## EXERCISE REQUIREMENTS
Line by line, output the material without altering anything.

## TASK INPUTS
+-------+

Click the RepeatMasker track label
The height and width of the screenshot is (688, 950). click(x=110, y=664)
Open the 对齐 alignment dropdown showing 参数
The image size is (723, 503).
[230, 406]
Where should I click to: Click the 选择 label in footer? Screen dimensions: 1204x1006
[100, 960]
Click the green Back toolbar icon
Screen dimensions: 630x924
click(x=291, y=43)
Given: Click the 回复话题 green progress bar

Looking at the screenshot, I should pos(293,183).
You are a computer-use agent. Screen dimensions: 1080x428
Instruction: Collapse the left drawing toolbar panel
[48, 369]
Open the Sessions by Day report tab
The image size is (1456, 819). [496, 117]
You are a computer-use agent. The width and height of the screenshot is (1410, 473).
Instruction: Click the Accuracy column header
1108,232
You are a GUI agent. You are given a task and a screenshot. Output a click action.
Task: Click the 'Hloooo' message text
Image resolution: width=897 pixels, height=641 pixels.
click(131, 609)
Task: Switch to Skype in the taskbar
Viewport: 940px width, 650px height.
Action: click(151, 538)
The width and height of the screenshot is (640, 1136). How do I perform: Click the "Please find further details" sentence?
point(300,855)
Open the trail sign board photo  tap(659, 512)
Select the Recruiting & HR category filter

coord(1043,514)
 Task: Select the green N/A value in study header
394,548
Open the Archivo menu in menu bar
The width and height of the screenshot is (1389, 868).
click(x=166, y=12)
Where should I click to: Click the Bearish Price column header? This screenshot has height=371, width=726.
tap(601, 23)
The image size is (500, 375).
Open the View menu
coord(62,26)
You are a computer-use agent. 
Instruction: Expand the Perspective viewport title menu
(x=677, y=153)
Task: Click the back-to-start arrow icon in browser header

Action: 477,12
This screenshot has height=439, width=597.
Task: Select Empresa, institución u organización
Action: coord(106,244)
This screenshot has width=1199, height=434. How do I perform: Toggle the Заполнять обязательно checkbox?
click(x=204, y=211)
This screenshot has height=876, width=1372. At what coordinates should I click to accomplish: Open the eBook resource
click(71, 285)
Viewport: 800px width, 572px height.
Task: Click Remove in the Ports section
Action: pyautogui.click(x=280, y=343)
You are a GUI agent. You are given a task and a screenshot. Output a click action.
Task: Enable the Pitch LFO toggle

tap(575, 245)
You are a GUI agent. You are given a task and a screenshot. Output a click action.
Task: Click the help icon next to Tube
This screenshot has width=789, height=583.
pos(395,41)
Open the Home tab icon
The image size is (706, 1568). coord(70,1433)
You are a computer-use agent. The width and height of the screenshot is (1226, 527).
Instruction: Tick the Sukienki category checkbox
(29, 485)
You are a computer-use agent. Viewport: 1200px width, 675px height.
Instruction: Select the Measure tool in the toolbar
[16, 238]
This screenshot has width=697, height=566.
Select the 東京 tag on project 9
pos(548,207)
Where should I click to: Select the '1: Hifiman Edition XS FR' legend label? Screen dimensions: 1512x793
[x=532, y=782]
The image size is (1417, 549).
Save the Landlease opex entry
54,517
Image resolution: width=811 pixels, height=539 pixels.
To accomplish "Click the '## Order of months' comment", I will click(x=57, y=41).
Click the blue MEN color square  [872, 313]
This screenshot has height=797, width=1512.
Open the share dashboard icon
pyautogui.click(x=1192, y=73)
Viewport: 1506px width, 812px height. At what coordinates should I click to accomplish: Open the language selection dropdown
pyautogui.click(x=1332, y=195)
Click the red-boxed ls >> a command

+-------+

## YOUR SOLUTION
Click the RepeatMasker track label
The height and width of the screenshot is (688, 950). click(x=110, y=664)
Open the 对齐 alignment dropdown showing 参数
The image size is (723, 503).
[230, 406]
Where should I click to: Click the 选择 label in footer? Screen dimensions: 1204x1006
[100, 960]
Click the green Back toolbar icon
Screen dimensions: 630x924
click(x=291, y=43)
Given: Click the 回复话题 green progress bar

Looking at the screenshot, I should pos(293,183).
You are a computer-use agent. Screen dimensions: 1080x428
Instruction: Collapse the left drawing toolbar panel
[48, 369]
Open the Sessions by Day report tab
The image size is (1456, 819). [496, 117]
You are a computer-use agent. The width and height of the screenshot is (1410, 473).
Instruction: Click the Accuracy column header
1108,232
You are a GUI agent. You are given a task and a screenshot. Output a click action.
Task: Click the 'Hloooo' message text
Image resolution: width=897 pixels, height=641 pixels.
click(131, 609)
Task: Switch to Skype in the taskbar
Viewport: 940px width, 650px height.
Action: click(151, 538)
The width and height of the screenshot is (640, 1136). How do I perform: Click the "Please find further details" sentence?
point(300,855)
Open the trail sign board photo  tap(659, 512)
Select the Recruiting & HR category filter

coord(1043,514)
 Task: Select the green N/A value in study header
394,548
Open the Archivo menu in menu bar
The width and height of the screenshot is (1389, 868).
click(x=166, y=12)
Where should I click to: Click the Bearish Price column header? This screenshot has height=371, width=726.
tap(601, 23)
The image size is (500, 375).
Open the View menu
coord(62,26)
You are a computer-use agent. 
Instruction: Expand the Perspective viewport title menu
(x=677, y=153)
Task: Click the back-to-start arrow icon in browser header

Action: 477,12
This screenshot has height=439, width=597.
Task: Select Empresa, institución u organización
Action: coord(106,244)
This screenshot has width=1199, height=434. How do I perform: Toggle the Заполнять обязательно checkbox?
click(x=204, y=211)
This screenshot has height=876, width=1372. At what coordinates should I click to accomplish: Open the eBook resource
click(71, 285)
Viewport: 800px width, 572px height.
Task: Click Remove in the Ports section
Action: pyautogui.click(x=280, y=343)
You are a GUI agent. You are given a task and a screenshot. Output a click action.
Task: Enable the Pitch LFO toggle

tap(575, 245)
You are a GUI agent. You are given a task and a screenshot. Output a click action.
Task: Click the help icon next to Tube
This screenshot has width=789, height=583.
pos(395,41)
Open the Home tab icon
The image size is (706, 1568). coord(70,1433)
You are a computer-use agent. The width and height of the screenshot is (1226, 527).
Instruction: Tick the Sukienki category checkbox
(29, 485)
You are a computer-use agent. Viewport: 1200px width, 675px height.
Instruction: Select the Measure tool in the toolbar
[16, 238]
This screenshot has width=697, height=566.
Select the 東京 tag on project 9
pos(548,207)
Where should I click to: Select the '1: Hifiman Edition XS FR' legend label? Screen dimensions: 1512x793
[x=532, y=782]
The image size is (1417, 549).
Save the Landlease opex entry
54,517
Image resolution: width=811 pixels, height=539 pixels.
To accomplish "Click the '## Order of months' comment", I will click(x=57, y=41).
Click the blue MEN color square  [872, 313]
This screenshot has height=797, width=1512.
Open the share dashboard icon
pyautogui.click(x=1192, y=73)
Viewport: 1506px width, 812px height. At what coordinates should I click to accomplish: Open the language selection dropdown
pyautogui.click(x=1332, y=195)
Click the red-boxed ls >> a command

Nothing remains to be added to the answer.